TFIOS juga membuat mataku berair bukan sekali-dua kali saja, tapi sering! Puncaknya pada waktu Hazel membacakan eulogy-nya untuk Gus pada waktu pre-funeralnya Gus. Novel ini dipenuhi dengan bumbu humor sarkastik dimana-mana. Dan pada versi inggrisnya, tidak banyak bagian yang dipotong / disensor karena penggunaan kata yang kurang sopan. Justru karena itulah yang membuat TFIOS menarik. Sisi blak-blak an John Green itulah yang bukannya membuatku risih, tapi jadi semakin tertarik dengan novel tersebut.
Meskipun beberapa kali menangis, Hazel sendiri bukanlah tipe cewek yang lemah. Dan keinginannya untuk meninggalkan kesan di dunia ini sebelum dia meninggal sangat membuat terkesan.

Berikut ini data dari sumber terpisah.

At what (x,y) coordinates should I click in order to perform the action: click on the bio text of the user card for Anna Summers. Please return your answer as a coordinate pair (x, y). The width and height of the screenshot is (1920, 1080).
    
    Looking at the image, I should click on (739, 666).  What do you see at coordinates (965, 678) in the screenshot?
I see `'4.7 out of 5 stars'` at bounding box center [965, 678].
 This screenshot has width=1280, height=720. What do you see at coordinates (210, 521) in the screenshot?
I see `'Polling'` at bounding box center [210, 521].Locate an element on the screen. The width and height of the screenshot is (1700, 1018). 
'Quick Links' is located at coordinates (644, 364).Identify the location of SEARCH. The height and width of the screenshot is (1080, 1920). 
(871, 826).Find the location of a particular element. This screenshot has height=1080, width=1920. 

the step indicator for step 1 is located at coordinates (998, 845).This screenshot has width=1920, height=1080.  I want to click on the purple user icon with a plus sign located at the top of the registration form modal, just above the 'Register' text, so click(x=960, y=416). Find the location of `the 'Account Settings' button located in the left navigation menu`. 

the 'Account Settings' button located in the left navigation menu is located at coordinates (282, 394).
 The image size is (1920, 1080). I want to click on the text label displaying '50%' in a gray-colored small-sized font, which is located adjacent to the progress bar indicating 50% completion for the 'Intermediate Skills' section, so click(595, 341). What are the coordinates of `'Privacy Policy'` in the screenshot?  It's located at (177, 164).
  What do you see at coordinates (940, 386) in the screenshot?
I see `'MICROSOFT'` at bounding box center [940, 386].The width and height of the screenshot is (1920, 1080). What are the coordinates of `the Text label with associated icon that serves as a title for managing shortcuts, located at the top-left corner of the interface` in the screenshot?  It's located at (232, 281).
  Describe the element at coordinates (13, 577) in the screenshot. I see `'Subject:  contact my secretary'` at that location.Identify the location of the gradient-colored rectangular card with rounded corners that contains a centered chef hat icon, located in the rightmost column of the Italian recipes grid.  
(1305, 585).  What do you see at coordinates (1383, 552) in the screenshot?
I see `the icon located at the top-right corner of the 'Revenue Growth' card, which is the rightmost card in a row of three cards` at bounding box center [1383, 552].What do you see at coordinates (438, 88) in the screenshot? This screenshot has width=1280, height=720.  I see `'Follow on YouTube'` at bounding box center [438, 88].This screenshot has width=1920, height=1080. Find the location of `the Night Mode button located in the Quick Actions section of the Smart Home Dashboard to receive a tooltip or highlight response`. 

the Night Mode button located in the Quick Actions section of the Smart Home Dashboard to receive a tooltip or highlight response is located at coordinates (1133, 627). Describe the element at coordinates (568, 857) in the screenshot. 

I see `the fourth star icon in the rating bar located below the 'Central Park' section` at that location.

Tapi dugaanku tentang tokoh Peter Van Houten kayaknya agak meleset. Dan pada bagian dimana Peter menolak Hazel dan Gus waktu mereka mengunjungi Peter di Amsterdam bikin aku (dan pastinya kalian juga) pengin banget mencekik dia-_- serius!

Dan ketika aku sampai di halaman akhir, what the heck? secepat itukah? ketika sampai di halaman-halaman akhir rasanya berat sekali berpisah dengan novel amazing ini. Memang banyak yang bilang kalau TFIOS ini ending-nya gantung. Tapi nggak juga menurutku. Surat Augustus kepada Peter Van Houten tentang Hazel sangat pas sebagai penutup dari novel ini. Quotes yang tersebar dimana-mana di novel ini. Novel ber-cover biru ini juga berhasil membuktikan bahwa cerita tentang remaja bukan cuma cerita kosong yang bodoh dan tidak berbobot, tapi juga cerdas dan menginspirasi.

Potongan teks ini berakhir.